The problem » Set down the records again. Every word and mark must match exactly.

******************************

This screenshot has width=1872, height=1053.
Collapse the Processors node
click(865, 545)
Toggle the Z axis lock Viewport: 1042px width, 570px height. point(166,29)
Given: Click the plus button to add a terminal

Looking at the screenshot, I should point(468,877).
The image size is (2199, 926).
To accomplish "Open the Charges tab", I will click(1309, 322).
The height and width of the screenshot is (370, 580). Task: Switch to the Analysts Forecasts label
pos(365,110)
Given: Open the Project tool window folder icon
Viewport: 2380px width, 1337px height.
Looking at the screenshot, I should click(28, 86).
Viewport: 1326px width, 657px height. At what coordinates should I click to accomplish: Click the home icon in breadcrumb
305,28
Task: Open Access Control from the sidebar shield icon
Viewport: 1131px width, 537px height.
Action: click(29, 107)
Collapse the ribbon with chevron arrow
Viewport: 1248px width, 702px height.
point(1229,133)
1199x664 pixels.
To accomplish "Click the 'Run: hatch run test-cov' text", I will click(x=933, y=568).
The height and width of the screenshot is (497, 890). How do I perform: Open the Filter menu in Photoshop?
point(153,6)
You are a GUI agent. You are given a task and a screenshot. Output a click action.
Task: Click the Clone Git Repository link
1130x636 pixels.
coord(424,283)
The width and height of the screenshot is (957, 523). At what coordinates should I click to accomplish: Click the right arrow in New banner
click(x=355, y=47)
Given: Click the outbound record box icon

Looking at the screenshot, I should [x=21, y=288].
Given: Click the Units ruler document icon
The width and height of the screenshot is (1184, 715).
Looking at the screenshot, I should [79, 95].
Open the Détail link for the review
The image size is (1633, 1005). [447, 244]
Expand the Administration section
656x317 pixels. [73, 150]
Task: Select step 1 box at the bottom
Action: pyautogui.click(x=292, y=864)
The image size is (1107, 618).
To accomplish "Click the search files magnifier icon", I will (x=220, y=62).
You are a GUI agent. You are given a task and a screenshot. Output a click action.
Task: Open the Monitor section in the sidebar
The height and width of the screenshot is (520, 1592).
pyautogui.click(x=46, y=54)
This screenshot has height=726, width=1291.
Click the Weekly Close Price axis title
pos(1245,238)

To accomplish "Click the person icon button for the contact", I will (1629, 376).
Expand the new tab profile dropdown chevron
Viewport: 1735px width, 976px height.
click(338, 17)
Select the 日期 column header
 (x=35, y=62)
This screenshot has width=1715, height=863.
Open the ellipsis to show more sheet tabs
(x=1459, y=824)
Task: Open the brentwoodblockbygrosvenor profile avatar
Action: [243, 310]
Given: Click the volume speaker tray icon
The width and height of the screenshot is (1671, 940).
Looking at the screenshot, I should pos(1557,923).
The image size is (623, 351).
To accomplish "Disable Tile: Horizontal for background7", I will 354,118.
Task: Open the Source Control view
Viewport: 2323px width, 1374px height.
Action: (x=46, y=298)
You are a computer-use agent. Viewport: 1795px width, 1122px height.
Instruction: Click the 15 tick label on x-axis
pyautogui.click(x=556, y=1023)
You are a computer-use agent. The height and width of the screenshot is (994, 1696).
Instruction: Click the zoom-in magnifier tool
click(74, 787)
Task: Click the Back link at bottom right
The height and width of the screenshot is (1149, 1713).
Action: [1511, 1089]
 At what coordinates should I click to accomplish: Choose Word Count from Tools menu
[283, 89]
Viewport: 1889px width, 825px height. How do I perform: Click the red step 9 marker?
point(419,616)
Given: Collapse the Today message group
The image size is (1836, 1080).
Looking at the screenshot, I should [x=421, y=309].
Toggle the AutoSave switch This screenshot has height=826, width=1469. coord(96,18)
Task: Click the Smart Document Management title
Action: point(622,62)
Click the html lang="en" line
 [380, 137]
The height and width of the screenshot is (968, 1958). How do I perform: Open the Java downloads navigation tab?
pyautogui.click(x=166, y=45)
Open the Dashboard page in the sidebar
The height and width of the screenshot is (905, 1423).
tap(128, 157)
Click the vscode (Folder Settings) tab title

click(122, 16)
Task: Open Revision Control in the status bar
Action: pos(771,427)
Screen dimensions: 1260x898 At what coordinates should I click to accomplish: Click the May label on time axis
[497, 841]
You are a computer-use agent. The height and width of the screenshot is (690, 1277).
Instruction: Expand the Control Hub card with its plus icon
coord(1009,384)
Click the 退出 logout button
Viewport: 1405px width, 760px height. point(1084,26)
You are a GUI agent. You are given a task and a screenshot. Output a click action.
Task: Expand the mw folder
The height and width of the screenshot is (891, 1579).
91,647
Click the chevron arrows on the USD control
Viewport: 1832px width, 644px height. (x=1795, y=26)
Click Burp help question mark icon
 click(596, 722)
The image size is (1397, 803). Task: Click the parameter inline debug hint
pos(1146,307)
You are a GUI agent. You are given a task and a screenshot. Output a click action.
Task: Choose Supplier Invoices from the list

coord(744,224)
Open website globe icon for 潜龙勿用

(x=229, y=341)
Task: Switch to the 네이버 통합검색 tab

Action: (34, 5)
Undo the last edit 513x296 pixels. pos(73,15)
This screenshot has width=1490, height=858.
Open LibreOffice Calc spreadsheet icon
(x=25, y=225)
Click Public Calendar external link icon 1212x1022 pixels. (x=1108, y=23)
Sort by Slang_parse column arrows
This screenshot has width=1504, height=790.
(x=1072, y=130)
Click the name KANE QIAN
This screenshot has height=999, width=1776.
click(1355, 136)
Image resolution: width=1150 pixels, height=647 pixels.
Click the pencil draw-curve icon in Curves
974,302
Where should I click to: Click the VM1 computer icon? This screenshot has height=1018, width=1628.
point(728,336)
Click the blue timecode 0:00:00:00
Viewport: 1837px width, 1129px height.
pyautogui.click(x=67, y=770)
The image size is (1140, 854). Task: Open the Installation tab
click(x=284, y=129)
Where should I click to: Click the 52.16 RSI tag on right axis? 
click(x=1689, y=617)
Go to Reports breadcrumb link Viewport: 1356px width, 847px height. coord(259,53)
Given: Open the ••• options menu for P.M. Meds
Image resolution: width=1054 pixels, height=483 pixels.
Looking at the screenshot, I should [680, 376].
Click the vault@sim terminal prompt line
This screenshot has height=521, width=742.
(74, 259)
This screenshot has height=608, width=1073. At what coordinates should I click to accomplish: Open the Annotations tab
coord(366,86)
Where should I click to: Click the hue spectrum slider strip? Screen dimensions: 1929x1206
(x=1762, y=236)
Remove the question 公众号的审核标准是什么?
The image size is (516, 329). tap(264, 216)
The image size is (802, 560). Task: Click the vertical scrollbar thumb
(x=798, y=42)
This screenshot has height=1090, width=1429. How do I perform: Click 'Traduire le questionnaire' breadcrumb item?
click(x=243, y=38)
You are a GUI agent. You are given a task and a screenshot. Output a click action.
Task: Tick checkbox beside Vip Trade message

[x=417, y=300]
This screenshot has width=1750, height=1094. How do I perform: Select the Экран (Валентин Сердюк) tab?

******************************

Final answer »
This screenshot has width=1872, height=1053.
Collapse the Processors node
click(865, 545)
Toggle the Z axis lock Viewport: 1042px width, 570px height. point(166,29)
Given: Click the plus button to add a terminal

Looking at the screenshot, I should point(468,877).
The image size is (2199, 926).
To accomplish "Open the Charges tab", I will click(1309, 322).
The height and width of the screenshot is (370, 580). Task: Switch to the Analysts Forecasts label
pos(365,110)
Given: Open the Project tool window folder icon
Viewport: 2380px width, 1337px height.
Looking at the screenshot, I should click(28, 86).
Viewport: 1326px width, 657px height. At what coordinates should I click to accomplish: Click the home icon in breadcrumb
305,28
Task: Open Access Control from the sidebar shield icon
Viewport: 1131px width, 537px height.
Action: click(29, 107)
Collapse the ribbon with chevron arrow
Viewport: 1248px width, 702px height.
point(1229,133)
1199x664 pixels.
To accomplish "Click the 'Run: hatch run test-cov' text", I will click(x=933, y=568).
The height and width of the screenshot is (497, 890). How do I perform: Open the Filter menu in Photoshop?
point(153,6)
You are a GUI agent. You are given a task and a screenshot. Output a click action.
Task: Click the Clone Git Repository link
1130x636 pixels.
coord(424,283)
The width and height of the screenshot is (957, 523). At what coordinates should I click to accomplish: Click the right arrow in New banner
click(x=355, y=47)
Given: Click the outbound record box icon

Looking at the screenshot, I should [x=21, y=288].
Given: Click the Units ruler document icon
The width and height of the screenshot is (1184, 715).
Looking at the screenshot, I should [79, 95].
Open the Détail link for the review
The image size is (1633, 1005). [447, 244]
Expand the Administration section
656x317 pixels. [73, 150]
Task: Select step 1 box at the bottom
Action: pyautogui.click(x=292, y=864)
The image size is (1107, 618).
To accomplish "Click the search files magnifier icon", I will (x=220, y=62).
You are a GUI agent. You are given a task and a screenshot. Output a click action.
Task: Open the Monitor section in the sidebar
The height and width of the screenshot is (520, 1592).
pyautogui.click(x=46, y=54)
This screenshot has height=726, width=1291.
Click the Weekly Close Price axis title
pos(1245,238)

To accomplish "Click the person icon button for the contact", I will (1629, 376).
Expand the new tab profile dropdown chevron
Viewport: 1735px width, 976px height.
click(338, 17)
Select the 日期 column header
 (x=35, y=62)
This screenshot has width=1715, height=863.
Open the ellipsis to show more sheet tabs
(x=1459, y=824)
Task: Open the brentwoodblockbygrosvenor profile avatar
Action: [243, 310]
Given: Click the volume speaker tray icon
The width and height of the screenshot is (1671, 940).
Looking at the screenshot, I should pos(1557,923).
The image size is (623, 351).
To accomplish "Disable Tile: Horizontal for background7", I will 354,118.
Task: Open the Source Control view
Viewport: 2323px width, 1374px height.
Action: (x=46, y=298)
You are a computer-use agent. Viewport: 1795px width, 1122px height.
Instruction: Click the 15 tick label on x-axis
pyautogui.click(x=556, y=1023)
You are a computer-use agent. The height and width of the screenshot is (994, 1696).
Instruction: Click the zoom-in magnifier tool
click(74, 787)
Task: Click the Back link at bottom right
The height and width of the screenshot is (1149, 1713).
Action: [1511, 1089]
 At what coordinates should I click to accomplish: Choose Word Count from Tools menu
[283, 89]
Viewport: 1889px width, 825px height. How do I perform: Click the red step 9 marker?
point(419,616)
Given: Collapse the Today message group
The image size is (1836, 1080).
Looking at the screenshot, I should [x=421, y=309].
Toggle the AutoSave switch This screenshot has height=826, width=1469. coord(96,18)
Task: Click the Smart Document Management title
Action: point(622,62)
Click the html lang="en" line
 [380, 137]
The height and width of the screenshot is (968, 1958). How do I perform: Open the Java downloads navigation tab?
pyautogui.click(x=166, y=45)
Open the Dashboard page in the sidebar
The height and width of the screenshot is (905, 1423).
tap(128, 157)
Click the vscode (Folder Settings) tab title

click(122, 16)
Task: Open Revision Control in the status bar
Action: pos(771,427)
Screen dimensions: 1260x898 At what coordinates should I click to accomplish: Click the May label on time axis
[497, 841]
You are a computer-use agent. The height and width of the screenshot is (690, 1277).
Instruction: Expand the Control Hub card with its plus icon
coord(1009,384)
Click the 退出 logout button
Viewport: 1405px width, 760px height. point(1084,26)
You are a GUI agent. You are given a task and a screenshot. Output a click action.
Task: Expand the mw folder
The height and width of the screenshot is (891, 1579).
91,647
Click the chevron arrows on the USD control
Viewport: 1832px width, 644px height. (x=1795, y=26)
Click Burp help question mark icon
 click(596, 722)
The image size is (1397, 803). Task: Click the parameter inline debug hint
pos(1146,307)
You are a GUI agent. You are given a task and a screenshot. Output a click action.
Task: Choose Supplier Invoices from the list

coord(744,224)
Open website globe icon for 潜龙勿用

(x=229, y=341)
Task: Switch to the 네이버 통합검색 tab

Action: (34, 5)
Undo the last edit 513x296 pixels. pos(73,15)
This screenshot has width=1490, height=858.
Open LibreOffice Calc spreadsheet icon
(x=25, y=225)
Click Public Calendar external link icon 1212x1022 pixels. (x=1108, y=23)
Sort by Slang_parse column arrows
This screenshot has width=1504, height=790.
(x=1072, y=130)
Click the name KANE QIAN
This screenshot has height=999, width=1776.
click(1355, 136)
Image resolution: width=1150 pixels, height=647 pixels.
Click the pencil draw-curve icon in Curves
974,302
Where should I click to: Click the VM1 computer icon? This screenshot has height=1018, width=1628.
point(728,336)
Click the blue timecode 0:00:00:00
Viewport: 1837px width, 1129px height.
pyautogui.click(x=67, y=770)
The image size is (1140, 854). Task: Open the Installation tab
click(x=284, y=129)
Where should I click to: Click the 52.16 RSI tag on right axis? 
click(x=1689, y=617)
Go to Reports breadcrumb link Viewport: 1356px width, 847px height. coord(259,53)
Given: Open the ••• options menu for P.M. Meds
Image resolution: width=1054 pixels, height=483 pixels.
Looking at the screenshot, I should [680, 376].
Click the vault@sim terminal prompt line
This screenshot has height=521, width=742.
(74, 259)
This screenshot has height=608, width=1073. At what coordinates should I click to accomplish: Open the Annotations tab
coord(366,86)
Where should I click to: Click the hue spectrum slider strip? Screen dimensions: 1929x1206
(x=1762, y=236)
Remove the question 公众号的审核标准是什么?
The image size is (516, 329). tap(264, 216)
The image size is (802, 560). Task: Click the vertical scrollbar thumb
(x=798, y=42)
This screenshot has height=1090, width=1429. How do I perform: Click 'Traduire le questionnaire' breadcrumb item?
click(x=243, y=38)
You are a GUI agent. You are given a task and a screenshot. Output a click action.
Task: Tick checkbox beside Vip Trade message

[x=417, y=300]
This screenshot has width=1750, height=1094. How do I perform: Select the Экран (Валентин Сердюк) tab?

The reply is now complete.